**Work to do:**
Please format every line of the listing below as a numbered list, leaving out the blank lines.

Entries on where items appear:
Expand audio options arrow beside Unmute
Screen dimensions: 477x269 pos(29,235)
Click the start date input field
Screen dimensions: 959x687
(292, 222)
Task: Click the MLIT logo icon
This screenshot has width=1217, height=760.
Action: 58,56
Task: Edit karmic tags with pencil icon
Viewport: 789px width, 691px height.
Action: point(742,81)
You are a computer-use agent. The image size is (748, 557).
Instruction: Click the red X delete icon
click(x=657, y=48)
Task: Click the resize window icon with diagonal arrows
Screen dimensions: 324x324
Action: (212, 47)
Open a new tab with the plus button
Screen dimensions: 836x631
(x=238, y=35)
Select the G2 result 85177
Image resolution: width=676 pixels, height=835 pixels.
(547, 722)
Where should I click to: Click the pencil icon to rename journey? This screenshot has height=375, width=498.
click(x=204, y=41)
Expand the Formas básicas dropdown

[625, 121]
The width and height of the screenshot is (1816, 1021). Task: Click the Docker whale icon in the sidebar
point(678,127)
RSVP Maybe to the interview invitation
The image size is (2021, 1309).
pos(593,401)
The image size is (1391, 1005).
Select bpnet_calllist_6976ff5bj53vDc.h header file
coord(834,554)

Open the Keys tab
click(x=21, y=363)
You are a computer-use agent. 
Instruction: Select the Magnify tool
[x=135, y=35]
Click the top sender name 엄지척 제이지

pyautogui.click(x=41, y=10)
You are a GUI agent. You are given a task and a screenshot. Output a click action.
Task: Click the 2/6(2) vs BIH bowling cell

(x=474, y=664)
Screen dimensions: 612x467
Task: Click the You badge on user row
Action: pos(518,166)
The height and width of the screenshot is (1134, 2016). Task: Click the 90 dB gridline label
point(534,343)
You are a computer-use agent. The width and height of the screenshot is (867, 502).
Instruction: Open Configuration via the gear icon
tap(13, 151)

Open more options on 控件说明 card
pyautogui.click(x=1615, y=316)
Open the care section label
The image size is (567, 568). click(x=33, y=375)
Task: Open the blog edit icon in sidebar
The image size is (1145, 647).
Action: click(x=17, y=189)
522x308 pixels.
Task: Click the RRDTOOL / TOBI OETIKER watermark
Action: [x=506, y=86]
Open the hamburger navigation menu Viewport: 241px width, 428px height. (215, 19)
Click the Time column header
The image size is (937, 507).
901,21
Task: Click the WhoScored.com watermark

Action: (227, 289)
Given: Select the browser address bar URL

**Exercise answer:**
1. Expand audio options arrow beside Unmute
2. Screen dimensions: 477x269 pos(29,235)
3. Click the start date input field
4. Screen dimensions: 959x687
5. (292, 222)
6. Task: Click the MLIT logo icon
7. This screenshot has width=1217, height=760.
8. Action: 58,56
9. Task: Edit karmic tags with pencil icon
10. Viewport: 789px width, 691px height.
11. Action: point(742,81)
12. You are a computer-use agent. The image size is (748, 557).
13. Instruction: Click the red X delete icon
14. click(x=657, y=48)
15. Task: Click the resize window icon with diagonal arrows
16. Screen dimensions: 324x324
17. Action: (212, 47)
18. Open a new tab with the plus button
19. Screen dimensions: 836x631
20. (x=238, y=35)
21. Select the G2 result 85177
22. Image resolution: width=676 pixels, height=835 pixels.
23. (547, 722)
24. Where should I click to: Click the pencil icon to rename journey? This screenshot has height=375, width=498.
25. click(x=204, y=41)
26. Expand the Formas básicas dropdown
27. [625, 121]
28. The width and height of the screenshot is (1816, 1021). Task: Click the Docker whale icon in the sidebar
29. point(678,127)
30. RSVP Maybe to the interview invitation
31. The image size is (2021, 1309).
32. pos(593,401)
33. The image size is (1391, 1005).
34. Select bpnet_calllist_6976ff5bj53vDc.h header file
35. coord(834,554)
36. Open the Keys tab
37. click(x=21, y=363)
38. You are a computer-use agent. 
39. Instruction: Select the Magnify tool
40. [x=135, y=35]
41. Click the top sender name 엄지척 제이지
42. pyautogui.click(x=41, y=10)
43. You are a GUI agent. You are given a task and a screenshot. Output a click action.
44. Task: Click the 2/6(2) vs BIH bowling cell
45. (x=474, y=664)
46. Screen dimensions: 612x467
47. Task: Click the You badge on user row
48. Action: pos(518,166)
49. The height and width of the screenshot is (1134, 2016). Task: Click the 90 dB gridline label
50. point(534,343)
51. You are a computer-use agent. The width and height of the screenshot is (867, 502).
52. Instruction: Open Configuration via the gear icon
53. tap(13, 151)
54. Open more options on 控件说明 card
55. pyautogui.click(x=1615, y=316)
56. Open the care section label
57. The image size is (567, 568). click(x=33, y=375)
58. Task: Open the blog edit icon in sidebar
59. The image size is (1145, 647).
60. Action: click(x=17, y=189)
61. 522x308 pixels.
62. Task: Click the RRDTOOL / TOBI OETIKER watermark
63. Action: [x=506, y=86]
64. Open the hamburger navigation menu Viewport: 241px width, 428px height. (215, 19)
65. Click the Time column header
66. The image size is (937, 507).
67. 901,21
68. Task: Click the WhoScored.com watermark
69. Action: (227, 289)
70. Given: Select the browser address bar URL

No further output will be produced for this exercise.